▶ **SHORT PROBLEM**: List the items below as a numbered list, leaving out blank lines and omitting the pictures.

--- begin ---

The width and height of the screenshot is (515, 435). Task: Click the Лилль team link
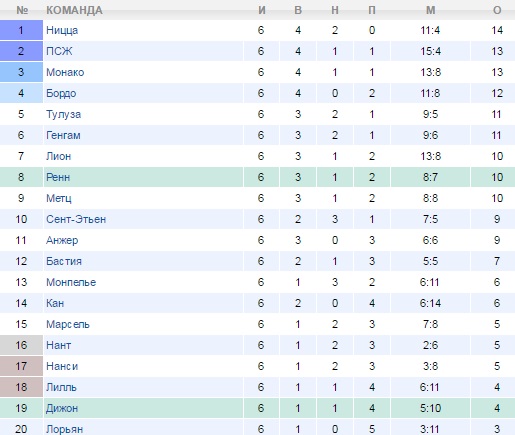click(x=61, y=387)
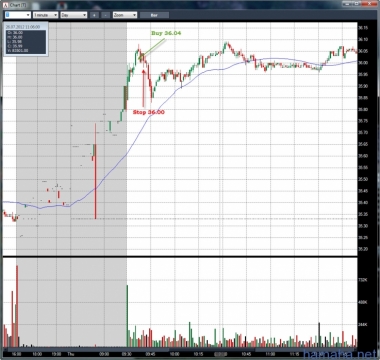Click the minus zoom-out button
380x360 pixels.
click(105, 15)
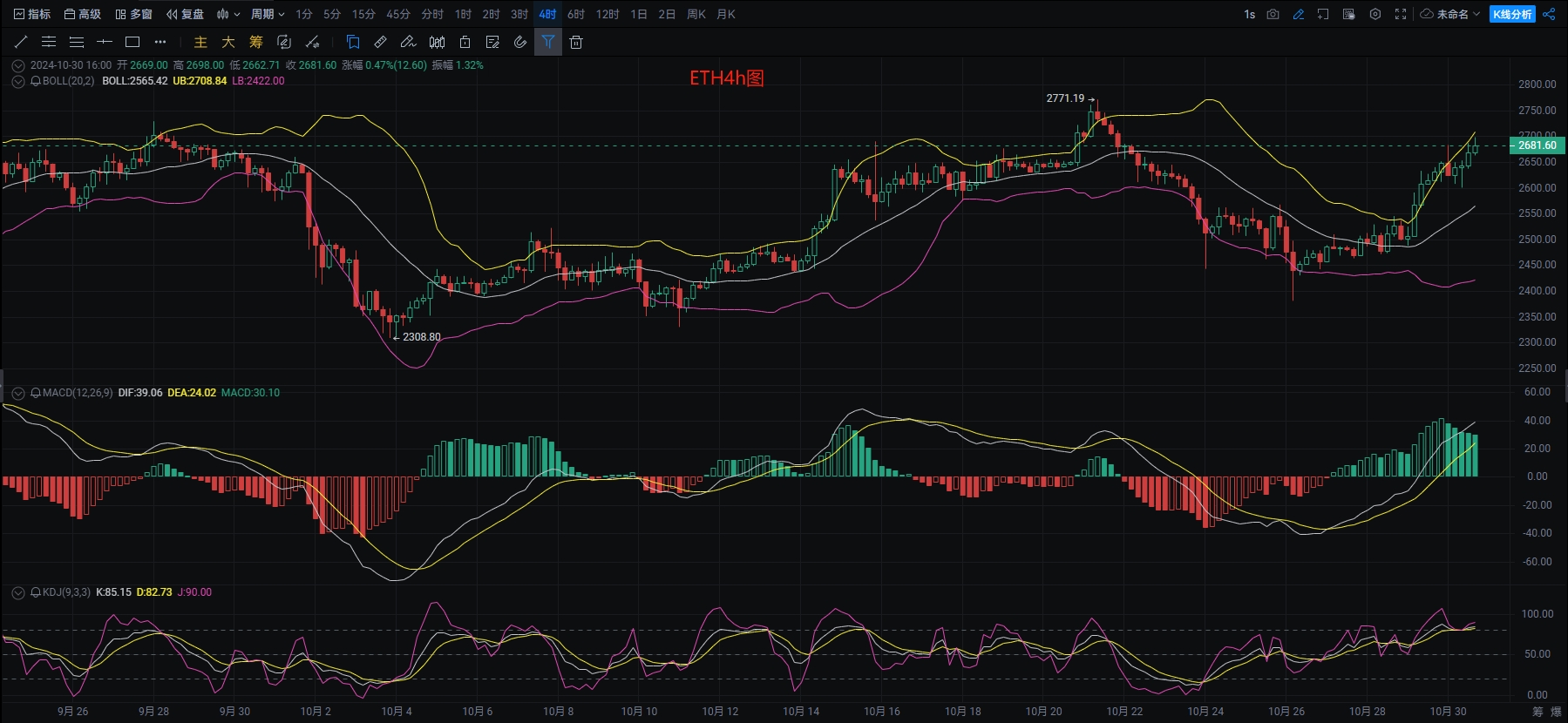
Task: Click the ruler measurement tool
Action: click(x=381, y=42)
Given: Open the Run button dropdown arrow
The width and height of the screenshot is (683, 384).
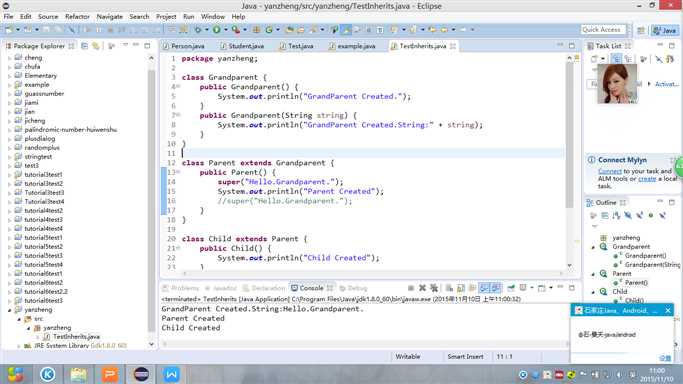Looking at the screenshot, I should pyautogui.click(x=226, y=30).
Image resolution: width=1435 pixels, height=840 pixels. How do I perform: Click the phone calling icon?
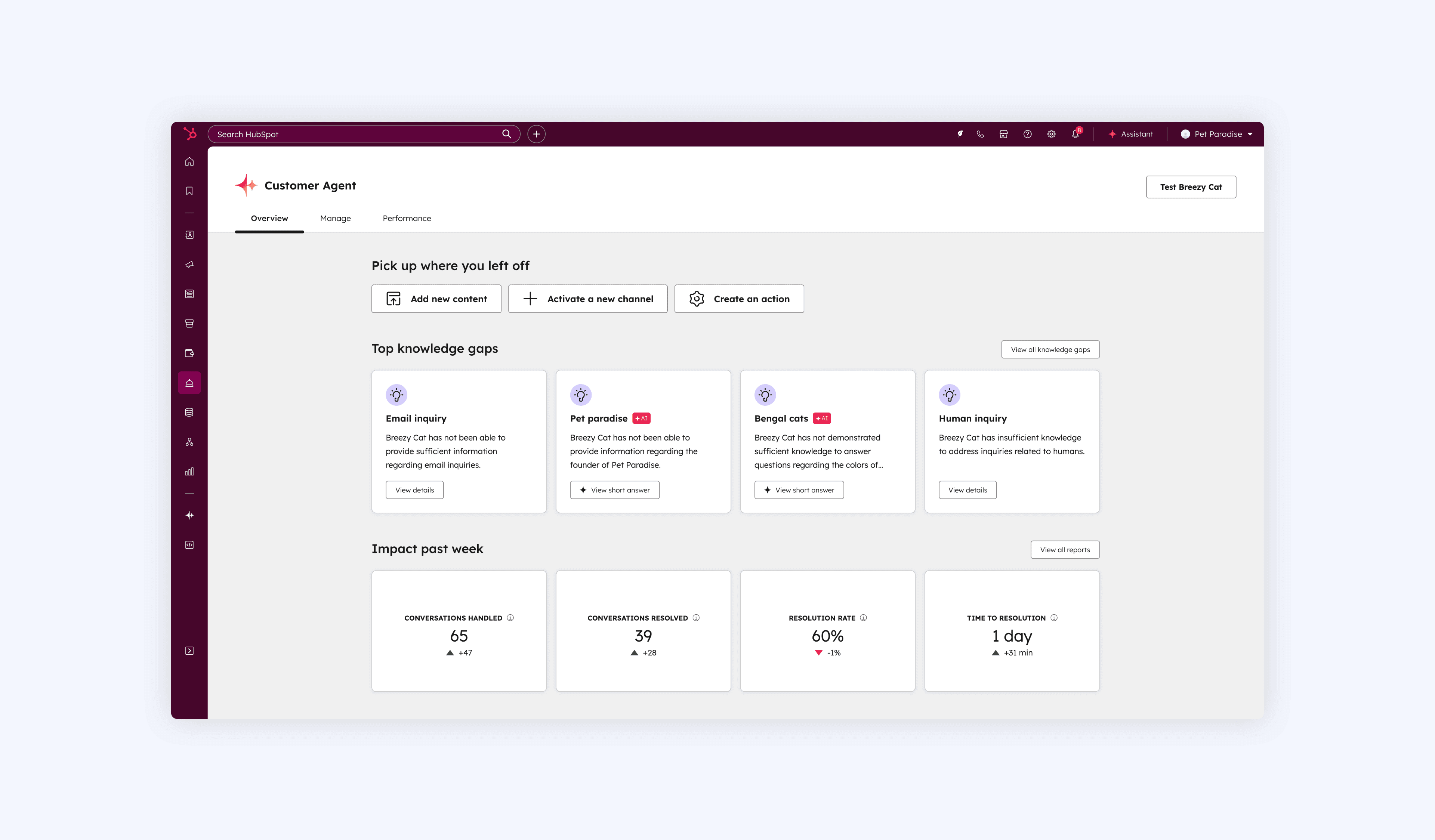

--- end ---

▶ **ANSWER TO THIS TASK**:
1. The width and height of the screenshot is (515, 435). Task: Click the Лилль team link
2. click(x=61, y=387)
3. Click the minus zoom-out button
4. 380x360 pixels.
5. click(105, 15)
6. Task: Click the ruler measurement tool
7. Action: click(x=381, y=42)
8. Given: Open the Run button dropdown arrow
9. The width and height of the screenshot is (683, 384).
10. Looking at the screenshot, I should pyautogui.click(x=226, y=30).
11. Image resolution: width=1435 pixels, height=840 pixels. How do I perform: Click the phone calling icon?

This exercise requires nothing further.